_TASK INSTRUCTIONS_:
All of the records must be set down again word for word.

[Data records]
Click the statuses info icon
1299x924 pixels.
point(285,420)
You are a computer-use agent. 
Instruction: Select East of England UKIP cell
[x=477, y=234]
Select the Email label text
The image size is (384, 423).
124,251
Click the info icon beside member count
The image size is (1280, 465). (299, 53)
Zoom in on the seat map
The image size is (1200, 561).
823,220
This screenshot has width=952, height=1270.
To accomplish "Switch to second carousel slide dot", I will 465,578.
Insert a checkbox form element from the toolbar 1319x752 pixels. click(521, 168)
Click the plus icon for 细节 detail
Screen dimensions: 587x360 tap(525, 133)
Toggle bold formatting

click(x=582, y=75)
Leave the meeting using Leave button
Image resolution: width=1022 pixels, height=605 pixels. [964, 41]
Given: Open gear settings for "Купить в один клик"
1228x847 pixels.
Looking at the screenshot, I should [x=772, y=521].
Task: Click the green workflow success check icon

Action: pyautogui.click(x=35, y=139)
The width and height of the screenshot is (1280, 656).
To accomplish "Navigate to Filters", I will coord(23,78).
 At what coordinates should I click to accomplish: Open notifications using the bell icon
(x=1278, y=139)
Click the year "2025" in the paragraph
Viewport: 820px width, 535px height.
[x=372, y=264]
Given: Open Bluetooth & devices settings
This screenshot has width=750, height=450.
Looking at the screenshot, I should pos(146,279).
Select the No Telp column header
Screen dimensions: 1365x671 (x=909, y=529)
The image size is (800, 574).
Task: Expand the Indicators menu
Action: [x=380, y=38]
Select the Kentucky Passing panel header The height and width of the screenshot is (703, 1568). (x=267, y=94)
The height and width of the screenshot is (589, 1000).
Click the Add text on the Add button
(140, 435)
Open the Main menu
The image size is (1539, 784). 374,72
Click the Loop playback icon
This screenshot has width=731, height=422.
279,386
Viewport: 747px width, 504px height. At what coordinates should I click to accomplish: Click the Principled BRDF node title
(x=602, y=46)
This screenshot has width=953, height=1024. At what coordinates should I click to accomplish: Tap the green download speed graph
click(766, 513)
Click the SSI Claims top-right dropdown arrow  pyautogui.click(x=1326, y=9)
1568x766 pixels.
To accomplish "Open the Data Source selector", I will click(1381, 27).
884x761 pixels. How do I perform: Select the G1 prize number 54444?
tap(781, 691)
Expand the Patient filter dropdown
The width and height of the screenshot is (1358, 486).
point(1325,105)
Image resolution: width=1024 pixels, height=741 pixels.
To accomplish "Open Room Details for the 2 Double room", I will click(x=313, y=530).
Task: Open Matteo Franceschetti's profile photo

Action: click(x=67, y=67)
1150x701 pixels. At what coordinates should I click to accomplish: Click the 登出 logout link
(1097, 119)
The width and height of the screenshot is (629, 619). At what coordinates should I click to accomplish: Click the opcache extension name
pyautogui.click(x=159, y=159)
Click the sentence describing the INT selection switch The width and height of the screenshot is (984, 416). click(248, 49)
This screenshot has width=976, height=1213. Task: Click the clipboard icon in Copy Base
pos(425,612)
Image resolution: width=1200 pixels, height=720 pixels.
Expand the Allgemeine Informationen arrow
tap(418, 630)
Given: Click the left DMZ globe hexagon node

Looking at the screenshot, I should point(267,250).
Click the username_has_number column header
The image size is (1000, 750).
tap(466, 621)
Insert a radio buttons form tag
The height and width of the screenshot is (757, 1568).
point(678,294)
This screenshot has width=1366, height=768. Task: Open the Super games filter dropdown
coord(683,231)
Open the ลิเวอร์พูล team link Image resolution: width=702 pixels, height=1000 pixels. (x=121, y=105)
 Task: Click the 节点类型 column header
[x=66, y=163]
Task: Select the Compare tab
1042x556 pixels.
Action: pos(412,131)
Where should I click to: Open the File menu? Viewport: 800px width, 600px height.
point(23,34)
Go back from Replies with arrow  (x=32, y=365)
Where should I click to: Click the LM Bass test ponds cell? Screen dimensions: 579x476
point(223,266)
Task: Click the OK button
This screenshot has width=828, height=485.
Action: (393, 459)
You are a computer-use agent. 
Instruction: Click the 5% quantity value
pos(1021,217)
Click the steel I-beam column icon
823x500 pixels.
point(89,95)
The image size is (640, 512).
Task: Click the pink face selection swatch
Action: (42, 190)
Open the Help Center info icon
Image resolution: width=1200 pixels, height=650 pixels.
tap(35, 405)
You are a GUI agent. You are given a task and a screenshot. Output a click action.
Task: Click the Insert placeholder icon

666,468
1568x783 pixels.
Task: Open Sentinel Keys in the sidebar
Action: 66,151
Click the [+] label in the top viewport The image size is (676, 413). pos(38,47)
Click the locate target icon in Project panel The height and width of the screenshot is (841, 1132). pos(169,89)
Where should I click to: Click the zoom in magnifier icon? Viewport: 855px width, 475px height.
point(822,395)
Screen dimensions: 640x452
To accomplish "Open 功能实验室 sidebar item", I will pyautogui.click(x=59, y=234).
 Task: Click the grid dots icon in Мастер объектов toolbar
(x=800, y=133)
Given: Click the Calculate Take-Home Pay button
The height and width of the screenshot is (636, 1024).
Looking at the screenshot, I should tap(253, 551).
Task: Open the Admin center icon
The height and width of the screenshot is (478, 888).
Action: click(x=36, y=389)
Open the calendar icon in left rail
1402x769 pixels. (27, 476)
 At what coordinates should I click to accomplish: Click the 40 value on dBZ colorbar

_TASK ANSWER_:
Click the statuses info icon
1299x924 pixels.
point(285,420)
You are a computer-use agent. 
Instruction: Select East of England UKIP cell
[x=477, y=234]
Select the Email label text
The image size is (384, 423).
124,251
Click the info icon beside member count
The image size is (1280, 465). (299, 53)
Zoom in on the seat map
The image size is (1200, 561).
823,220
This screenshot has width=952, height=1270.
To accomplish "Switch to second carousel slide dot", I will 465,578.
Insert a checkbox form element from the toolbar 1319x752 pixels. click(521, 168)
Click the plus icon for 细节 detail
Screen dimensions: 587x360 tap(525, 133)
Toggle bold formatting

click(x=582, y=75)
Leave the meeting using Leave button
Image resolution: width=1022 pixels, height=605 pixels. [964, 41]
Given: Open gear settings for "Купить в один клик"
1228x847 pixels.
Looking at the screenshot, I should [x=772, y=521].
Task: Click the green workflow success check icon

Action: pyautogui.click(x=35, y=139)
The width and height of the screenshot is (1280, 656).
To accomplish "Navigate to Filters", I will coord(23,78).
 At what coordinates should I click to accomplish: Open notifications using the bell icon
(x=1278, y=139)
Click the year "2025" in the paragraph
Viewport: 820px width, 535px height.
[x=372, y=264]
Given: Open Bluetooth & devices settings
This screenshot has width=750, height=450.
Looking at the screenshot, I should pos(146,279).
Select the No Telp column header
Screen dimensions: 1365x671 (x=909, y=529)
The image size is (800, 574).
Task: Expand the Indicators menu
Action: [x=380, y=38]
Select the Kentucky Passing panel header The height and width of the screenshot is (703, 1568). (x=267, y=94)
The height and width of the screenshot is (589, 1000).
Click the Add text on the Add button
(140, 435)
Open the Main menu
The image size is (1539, 784). 374,72
Click the Loop playback icon
This screenshot has width=731, height=422.
279,386
Viewport: 747px width, 504px height. At what coordinates should I click to accomplish: Click the Principled BRDF node title
(x=602, y=46)
This screenshot has width=953, height=1024. At what coordinates should I click to accomplish: Tap the green download speed graph
click(766, 513)
Click the SSI Claims top-right dropdown arrow  pyautogui.click(x=1326, y=9)
1568x766 pixels.
To accomplish "Open the Data Source selector", I will click(1381, 27).
884x761 pixels. How do I perform: Select the G1 prize number 54444?
tap(781, 691)
Expand the Patient filter dropdown
The width and height of the screenshot is (1358, 486).
point(1325,105)
Image resolution: width=1024 pixels, height=741 pixels.
To accomplish "Open Room Details for the 2 Double room", I will click(x=313, y=530).
Task: Open Matteo Franceschetti's profile photo

Action: click(x=67, y=67)
1150x701 pixels. At what coordinates should I click to accomplish: Click the 登出 logout link
(1097, 119)
The width and height of the screenshot is (629, 619). At what coordinates should I click to accomplish: Click the opcache extension name
pyautogui.click(x=159, y=159)
Click the sentence describing the INT selection switch The width and height of the screenshot is (984, 416). click(248, 49)
This screenshot has width=976, height=1213. Task: Click the clipboard icon in Copy Base
pos(425,612)
Image resolution: width=1200 pixels, height=720 pixels.
Expand the Allgemeine Informationen arrow
tap(418, 630)
Given: Click the left DMZ globe hexagon node

Looking at the screenshot, I should point(267,250).
Click the username_has_number column header
The image size is (1000, 750).
tap(466, 621)
Insert a radio buttons form tag
The height and width of the screenshot is (757, 1568).
point(678,294)
This screenshot has width=1366, height=768. Task: Open the Super games filter dropdown
coord(683,231)
Open the ลิเวอร์พูล team link Image resolution: width=702 pixels, height=1000 pixels. (x=121, y=105)
 Task: Click the 节点类型 column header
[x=66, y=163]
Task: Select the Compare tab
1042x556 pixels.
Action: pos(412,131)
Where should I click to: Open the File menu? Viewport: 800px width, 600px height.
point(23,34)
Go back from Replies with arrow  (x=32, y=365)
Where should I click to: Click the LM Bass test ponds cell? Screen dimensions: 579x476
point(223,266)
Task: Click the OK button
This screenshot has width=828, height=485.
Action: (393, 459)
You are a computer-use agent. 
Instruction: Click the 5% quantity value
pos(1021,217)
Click the steel I-beam column icon
823x500 pixels.
point(89,95)
The image size is (640, 512).
Task: Click the pink face selection swatch
Action: (42, 190)
Open the Help Center info icon
Image resolution: width=1200 pixels, height=650 pixels.
tap(35, 405)
You are a GUI agent. You are given a task and a screenshot. Output a click action.
Task: Click the Insert placeholder icon

666,468
1568x783 pixels.
Task: Open Sentinel Keys in the sidebar
Action: 66,151
Click the [+] label in the top viewport The image size is (676, 413). pos(38,47)
Click the locate target icon in Project panel The height and width of the screenshot is (841, 1132). pos(169,89)
Where should I click to: Click the zoom in magnifier icon? Viewport: 855px width, 475px height.
point(822,395)
Screen dimensions: 640x452
To accomplish "Open 功能实验室 sidebar item", I will pyautogui.click(x=59, y=234).
 Task: Click the grid dots icon in Мастер объектов toolbar
(x=800, y=133)
Given: Click the Calculate Take-Home Pay button
The height and width of the screenshot is (636, 1024).
Looking at the screenshot, I should tap(253, 551).
Task: Open the Admin center icon
The height and width of the screenshot is (478, 888).
Action: click(x=36, y=389)
Open the calendar icon in left rail
1402x769 pixels. (27, 476)
 At what coordinates should I click to accomplish: Click the 40 value on dBZ colorbar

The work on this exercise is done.